[Dataset entries]

BEGIN

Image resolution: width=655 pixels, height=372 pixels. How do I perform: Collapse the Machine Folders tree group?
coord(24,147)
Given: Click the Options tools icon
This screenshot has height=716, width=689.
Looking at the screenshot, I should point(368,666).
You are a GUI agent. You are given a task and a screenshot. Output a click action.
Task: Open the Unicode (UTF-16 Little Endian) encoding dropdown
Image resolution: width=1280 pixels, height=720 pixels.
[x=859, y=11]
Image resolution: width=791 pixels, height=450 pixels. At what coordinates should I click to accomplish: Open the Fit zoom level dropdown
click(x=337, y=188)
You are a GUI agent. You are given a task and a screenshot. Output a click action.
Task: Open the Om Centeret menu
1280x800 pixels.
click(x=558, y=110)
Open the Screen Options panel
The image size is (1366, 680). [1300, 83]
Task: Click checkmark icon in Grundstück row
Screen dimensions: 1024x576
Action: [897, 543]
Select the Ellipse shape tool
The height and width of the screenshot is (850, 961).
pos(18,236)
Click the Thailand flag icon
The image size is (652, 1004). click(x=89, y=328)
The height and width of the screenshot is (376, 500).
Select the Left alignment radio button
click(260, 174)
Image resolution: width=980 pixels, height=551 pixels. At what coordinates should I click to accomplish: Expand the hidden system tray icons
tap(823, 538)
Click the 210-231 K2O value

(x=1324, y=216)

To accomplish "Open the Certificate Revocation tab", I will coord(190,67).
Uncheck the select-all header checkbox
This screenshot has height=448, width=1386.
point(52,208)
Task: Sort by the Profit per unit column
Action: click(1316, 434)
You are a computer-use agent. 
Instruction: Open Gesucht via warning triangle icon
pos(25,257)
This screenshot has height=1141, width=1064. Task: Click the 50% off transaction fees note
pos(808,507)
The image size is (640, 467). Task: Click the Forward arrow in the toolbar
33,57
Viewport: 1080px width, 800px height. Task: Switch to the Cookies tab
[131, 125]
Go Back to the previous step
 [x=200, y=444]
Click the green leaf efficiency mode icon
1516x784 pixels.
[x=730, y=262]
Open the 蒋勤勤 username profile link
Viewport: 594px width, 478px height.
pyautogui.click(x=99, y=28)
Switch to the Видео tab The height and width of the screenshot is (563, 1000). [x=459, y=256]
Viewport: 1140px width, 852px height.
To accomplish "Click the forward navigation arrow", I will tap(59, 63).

END

▶ [YOUR INSTRUCTIONS]:
Repeat all of the entries above exactly.

▶ [RESULT OF THIS TASK]:
Image resolution: width=655 pixels, height=372 pixels. How do I perform: Collapse the Machine Folders tree group?
coord(24,147)
Given: Click the Options tools icon
This screenshot has height=716, width=689.
Looking at the screenshot, I should point(368,666).
You are a GUI agent. You are given a task and a screenshot. Output a click action.
Task: Open the Unicode (UTF-16 Little Endian) encoding dropdown
Image resolution: width=1280 pixels, height=720 pixels.
[x=859, y=11]
Image resolution: width=791 pixels, height=450 pixels. At what coordinates should I click to accomplish: Open the Fit zoom level dropdown
click(x=337, y=188)
You are a GUI agent. You are given a task and a screenshot. Output a click action.
Task: Open the Om Centeret menu
1280x800 pixels.
click(x=558, y=110)
Open the Screen Options panel
The image size is (1366, 680). [1300, 83]
Task: Click checkmark icon in Grundstück row
Screen dimensions: 1024x576
Action: [897, 543]
Select the Ellipse shape tool
The height and width of the screenshot is (850, 961).
pos(18,236)
Click the Thailand flag icon
The image size is (652, 1004). click(x=89, y=328)
The height and width of the screenshot is (376, 500).
Select the Left alignment radio button
click(260, 174)
Image resolution: width=980 pixels, height=551 pixels. At what coordinates should I click to accomplish: Expand the hidden system tray icons
tap(823, 538)
Click the 210-231 K2O value

(x=1324, y=216)

To accomplish "Open the Certificate Revocation tab", I will coord(190,67).
Uncheck the select-all header checkbox
This screenshot has height=448, width=1386.
point(52,208)
Task: Sort by the Profit per unit column
Action: click(1316, 434)
You are a computer-use agent. 
Instruction: Open Gesucht via warning triangle icon
pos(25,257)
This screenshot has height=1141, width=1064. Task: Click the 50% off transaction fees note
pos(808,507)
The image size is (640, 467). Task: Click the Forward arrow in the toolbar
33,57
Viewport: 1080px width, 800px height. Task: Switch to the Cookies tab
[131, 125]
Go Back to the previous step
 [x=200, y=444]
Click the green leaf efficiency mode icon
1516x784 pixels.
[x=730, y=262]
Open the 蒋勤勤 username profile link
Viewport: 594px width, 478px height.
pyautogui.click(x=99, y=28)
Switch to the Видео tab The height and width of the screenshot is (563, 1000). [x=459, y=256]
Viewport: 1140px width, 852px height.
To accomplish "Click the forward navigation arrow", I will tap(59, 63).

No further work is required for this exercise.